Introduction
Let me tell you, the aroma of freshly baked cinnamon rolls swirling through my kitchen on an early spring morning is pure magic—like stepping into a bakery, but with a sprinkle of holiday cheer. When you shape those pillowy rolls into adorable bunny faces, it’s almost impossible not to grin. The first time I made these Fluffy Easter Bunny Cinnamon Rolls, I was instantly hooked. There’s just something about the sweet scent of cinnamon and sugar blending with soft, golden dough that makes you pause, take a deep breath, and think, “Wow, this is the good stuff.”
Back when I was knee-high to a grasshopper, my grandma always whipped up homemade cinnamon rolls for Easter brunch. But it wasn’t until years later—on a rainy Saturday, trying to recreate that nostalgic comfort for my own kids—that I stumbled onto the idea of adding a festive bunny twist. Honestly, I wish I’d thought of it sooner because these cute cinnamon rolls have taken on a life of their own in our family. My crew couldn’t stop snatching them right off the cooling rack (and I didn’t even bother pretending to mind!).

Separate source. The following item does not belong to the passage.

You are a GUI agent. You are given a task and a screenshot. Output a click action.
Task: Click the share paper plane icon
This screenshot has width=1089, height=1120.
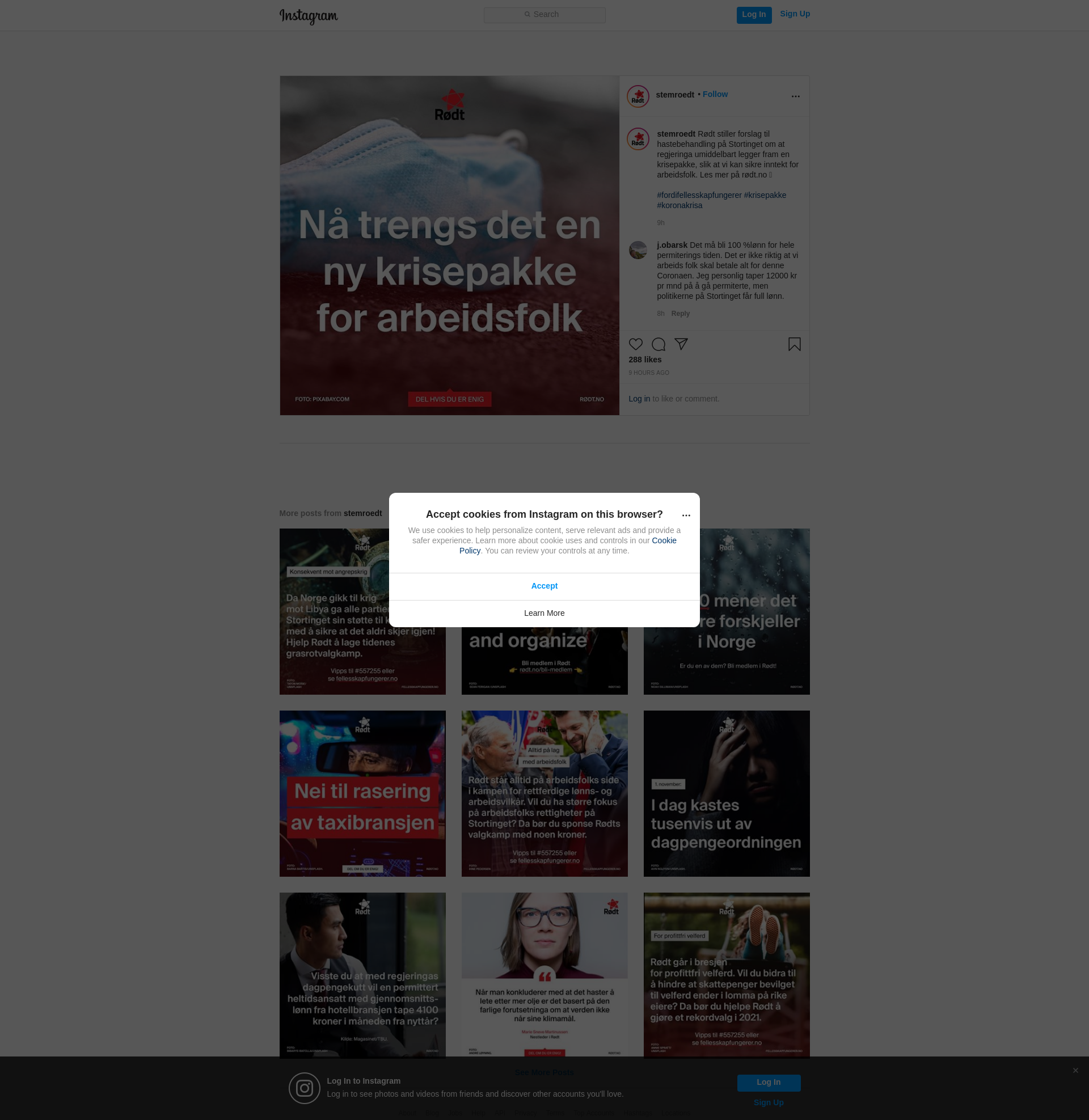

These treats are the kind of dangerously easy recipe you’ll want to bookmark for every spring gathering—whether it’s a cheerful potluck, a surprise breakfast-in-bed, or just something sweet to brighten up your Pinterest board. The recipe’s become a spring staple for us (and let’s face it, any excuse to play with dough is a good one). After testing the rolls a dozen times—in the name of research, of course—they always bring that warm hug feeling to the table. If you’re searching for a festive, fluffy cinnamon roll recipe that’s guaranteed to make your brunch extra memorable, you’re in the right place!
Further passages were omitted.